Минуя столовую и рабочий кабинет отца, Мари взбежала по лестнице на второй этаж дома, все еще светлого и уютного.
Управляющий Франсуа не мог позволить дому прийти в запустение. Каждое утро он строго следовал своим обязанностям. Растапливал камины, открывал ставни, раздвигал шторы, зажигал лампы, наполняя пустое мрачное пространство светом. Их осталось четверо. Мари, ее брат, садовник и молодой мажордом Франсуа, ставший им больше другом, нежели управляющим домом. Он был одним из тех, кто верил в проклятие дома и призраков. Еще он верил, что дух Кристофа покоя не обрел, потому каждое утро оставлял графин с вином в его кабинете. Пару дней назад неожиданно графин опустел. Этого было достаточно для веры молодого управленца.
Спустя две недели кабинет хозяина дома все еще хранил его запах. Смесь духов и дыма сигар, которые хоть и редко Кристоф курил по вечерам. Было в воздухе еще что-то. В этом месте он стал вязким и липким, сдавливая гостя со всех сторон. Таким его ощущали Франсуа и Мари. Для Матиса ничего не изменилось, кроме обострения боли утраты в этом месте. К тому же графин с вином тайной для него не был. Он сам его выпил в одну из ночей.
В холмистой долине на северо-востоке Франции ночь наступала нежно. Луна вальяжно взбиралась на темный небосклон, окрашивая кроны осенних деревьев в бледно-голубой цвет. Под магическим влиянием луны дневной ветер стихал, раскрывая мельчайшие звуки окружения. Те, кто считал, что с заходом солнца мир засыпал, вероятно, заблуждались. Он был полон жизни. Ночные насекомые стрекотали.

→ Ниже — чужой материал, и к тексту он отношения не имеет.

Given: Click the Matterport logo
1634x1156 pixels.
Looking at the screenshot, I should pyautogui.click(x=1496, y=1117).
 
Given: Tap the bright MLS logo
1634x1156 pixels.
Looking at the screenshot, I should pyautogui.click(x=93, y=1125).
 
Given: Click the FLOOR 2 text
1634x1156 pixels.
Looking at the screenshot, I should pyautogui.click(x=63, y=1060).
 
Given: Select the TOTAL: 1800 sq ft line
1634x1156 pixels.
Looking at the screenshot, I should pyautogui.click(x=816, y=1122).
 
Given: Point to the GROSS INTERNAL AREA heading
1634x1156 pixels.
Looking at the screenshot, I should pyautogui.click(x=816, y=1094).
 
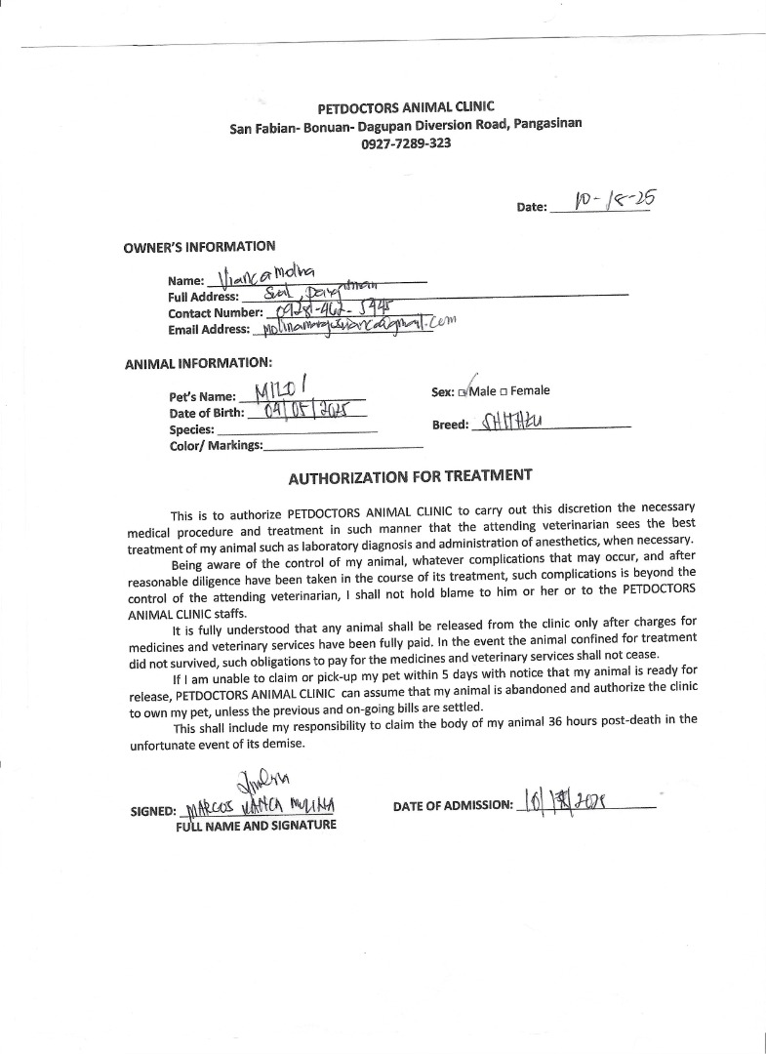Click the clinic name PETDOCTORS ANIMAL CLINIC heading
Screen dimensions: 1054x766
(x=406, y=107)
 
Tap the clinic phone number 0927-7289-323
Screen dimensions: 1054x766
(x=406, y=142)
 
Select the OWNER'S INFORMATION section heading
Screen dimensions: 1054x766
(x=199, y=247)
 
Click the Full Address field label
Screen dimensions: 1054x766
(x=203, y=297)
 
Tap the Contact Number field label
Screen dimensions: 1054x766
(x=216, y=312)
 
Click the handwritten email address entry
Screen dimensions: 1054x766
(x=355, y=326)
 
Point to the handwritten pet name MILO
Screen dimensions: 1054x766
(x=282, y=391)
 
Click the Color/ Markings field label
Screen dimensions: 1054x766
(x=216, y=445)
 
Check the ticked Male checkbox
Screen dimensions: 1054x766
(x=463, y=392)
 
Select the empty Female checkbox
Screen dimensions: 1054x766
(x=504, y=392)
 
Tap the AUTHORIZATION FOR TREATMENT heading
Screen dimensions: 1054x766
(x=410, y=476)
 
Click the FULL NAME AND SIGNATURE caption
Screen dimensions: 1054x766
(x=256, y=826)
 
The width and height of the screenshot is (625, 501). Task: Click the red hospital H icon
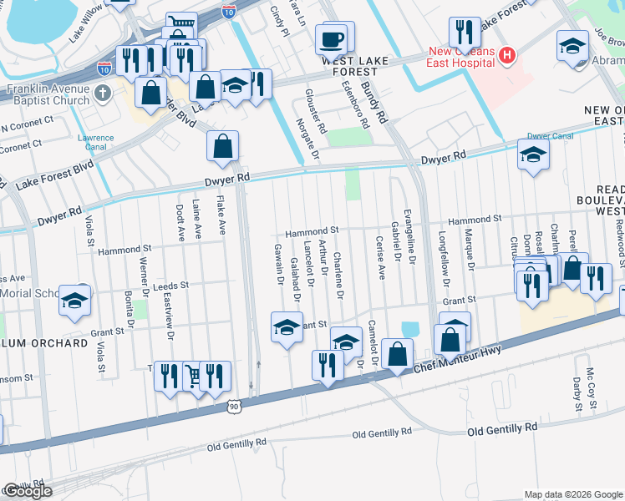click(x=506, y=56)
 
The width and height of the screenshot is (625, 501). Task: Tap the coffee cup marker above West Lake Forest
click(x=333, y=38)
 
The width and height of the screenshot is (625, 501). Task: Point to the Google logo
click(x=27, y=491)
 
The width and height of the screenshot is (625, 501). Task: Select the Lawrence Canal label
click(x=95, y=142)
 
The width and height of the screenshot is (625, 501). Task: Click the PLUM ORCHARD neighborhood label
click(x=48, y=343)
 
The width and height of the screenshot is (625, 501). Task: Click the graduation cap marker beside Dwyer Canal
click(x=533, y=154)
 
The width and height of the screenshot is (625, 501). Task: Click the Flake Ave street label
click(x=221, y=216)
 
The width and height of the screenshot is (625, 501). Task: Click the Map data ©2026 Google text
click(x=572, y=494)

Кошки высматривали добычу, сидя на крыше старого сарая. Среди растущего винограда копошились вороны, объедая забродившие и засохшие ягоды. Днем их отпугивал садовник. Ночью не мешал никто. Чему птицы были рады, громко каркая на всю округу. Они облюбовали это место. Никто не гнал их с виноградников. Даже пугало, сделанное из старого, набитого соломой кафтана, больше не тревожило птиц.

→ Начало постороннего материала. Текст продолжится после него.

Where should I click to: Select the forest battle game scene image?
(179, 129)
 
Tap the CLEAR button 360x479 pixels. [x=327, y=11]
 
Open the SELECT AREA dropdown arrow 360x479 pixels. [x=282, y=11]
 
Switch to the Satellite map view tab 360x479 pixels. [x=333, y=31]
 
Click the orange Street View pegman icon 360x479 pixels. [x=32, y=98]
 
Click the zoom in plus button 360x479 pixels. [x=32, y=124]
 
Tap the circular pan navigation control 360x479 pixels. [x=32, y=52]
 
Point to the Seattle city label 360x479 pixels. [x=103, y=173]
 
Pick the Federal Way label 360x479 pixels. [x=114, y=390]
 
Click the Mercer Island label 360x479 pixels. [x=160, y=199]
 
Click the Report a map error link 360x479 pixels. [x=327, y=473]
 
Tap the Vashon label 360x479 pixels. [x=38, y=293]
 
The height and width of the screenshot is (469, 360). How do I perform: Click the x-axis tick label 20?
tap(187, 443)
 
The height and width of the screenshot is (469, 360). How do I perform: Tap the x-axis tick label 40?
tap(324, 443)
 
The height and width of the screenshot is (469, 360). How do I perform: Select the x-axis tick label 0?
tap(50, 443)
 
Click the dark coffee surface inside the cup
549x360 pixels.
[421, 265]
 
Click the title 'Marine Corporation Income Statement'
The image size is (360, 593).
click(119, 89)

Крик ворон пугал Мари. Особенно когда та находилась в кабинете покойного отца – в его кресле с высокой спинкой, обращенной к окну. Для спокойствия она всегда закрывала портьеры. За столом с аккуратно расставленными документами под светом дрожащего огонька свечи она раз за разом переписывала письмо.
Слишком невероятно, слишком непонятно, слишком испугано, так думала Мари, сминая бумагу. Кабинет давил. Но в другой комнате письма бы не получилось. Бумага, помимо чернил, должна наполниться духом этого места. Так считала Мари.
Порыв ветра влетел в комнату. Ровные стопки бумаг разлетелись, превратив порядок в хаос. Свеча погасла. Девушка осталась в темноте под слабым светом луны, пробившимся через небольшую щель между штор. Сердце затихло. По спине пробежали мурашки.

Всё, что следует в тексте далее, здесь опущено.